● Work instructions
Top to bottom, give the entries again exactly as written.
====================
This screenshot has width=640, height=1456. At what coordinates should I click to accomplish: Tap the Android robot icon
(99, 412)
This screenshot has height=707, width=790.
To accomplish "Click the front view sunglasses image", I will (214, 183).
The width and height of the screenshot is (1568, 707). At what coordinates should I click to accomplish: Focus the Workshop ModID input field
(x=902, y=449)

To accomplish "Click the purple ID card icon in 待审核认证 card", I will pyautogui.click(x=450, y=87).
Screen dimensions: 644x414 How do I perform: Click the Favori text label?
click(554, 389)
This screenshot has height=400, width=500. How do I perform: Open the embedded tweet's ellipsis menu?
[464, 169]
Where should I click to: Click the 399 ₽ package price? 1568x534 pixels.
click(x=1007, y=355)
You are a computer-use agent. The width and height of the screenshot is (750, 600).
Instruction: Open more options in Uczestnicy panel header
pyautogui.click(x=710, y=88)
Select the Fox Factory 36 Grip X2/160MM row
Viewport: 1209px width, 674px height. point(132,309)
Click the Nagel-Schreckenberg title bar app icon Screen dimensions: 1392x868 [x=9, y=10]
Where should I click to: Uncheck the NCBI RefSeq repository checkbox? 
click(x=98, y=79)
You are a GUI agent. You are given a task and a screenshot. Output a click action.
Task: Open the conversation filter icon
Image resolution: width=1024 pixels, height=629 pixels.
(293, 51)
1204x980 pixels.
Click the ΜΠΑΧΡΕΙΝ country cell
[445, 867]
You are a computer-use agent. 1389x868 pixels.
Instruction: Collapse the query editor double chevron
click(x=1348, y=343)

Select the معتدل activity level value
====================
● Output
This screenshot has width=640, height=1456. At what coordinates should I click to accomplish: Tap the Android robot icon
(99, 412)
This screenshot has height=707, width=790.
To accomplish "Click the front view sunglasses image", I will (214, 183).
The width and height of the screenshot is (1568, 707). At what coordinates should I click to accomplish: Focus the Workshop ModID input field
(x=902, y=449)

To accomplish "Click the purple ID card icon in 待审核认证 card", I will pyautogui.click(x=450, y=87).
Screen dimensions: 644x414 How do I perform: Click the Favori text label?
click(554, 389)
This screenshot has height=400, width=500. How do I perform: Open the embedded tweet's ellipsis menu?
[464, 169]
Where should I click to: Click the 399 ₽ package price? 1568x534 pixels.
click(x=1007, y=355)
You are a computer-use agent. The width and height of the screenshot is (750, 600).
Instruction: Open more options in Uczestnicy panel header
pyautogui.click(x=710, y=88)
Select the Fox Factory 36 Grip X2/160MM row
Viewport: 1209px width, 674px height. point(132,309)
Click the Nagel-Schreckenberg title bar app icon Screen dimensions: 1392x868 [x=9, y=10]
Where should I click to: Uncheck the NCBI RefSeq repository checkbox? 
click(x=98, y=79)
You are a GUI agent. You are given a task and a screenshot. Output a click action.
Task: Open the conversation filter icon
Image resolution: width=1024 pixels, height=629 pixels.
(293, 51)
1204x980 pixels.
Click the ΜΠΑΧΡΕΙΝ country cell
[445, 867]
You are a computer-use agent. 1389x868 pixels.
Instruction: Collapse the query editor double chevron
click(x=1348, y=343)

Select the معتدل activity level value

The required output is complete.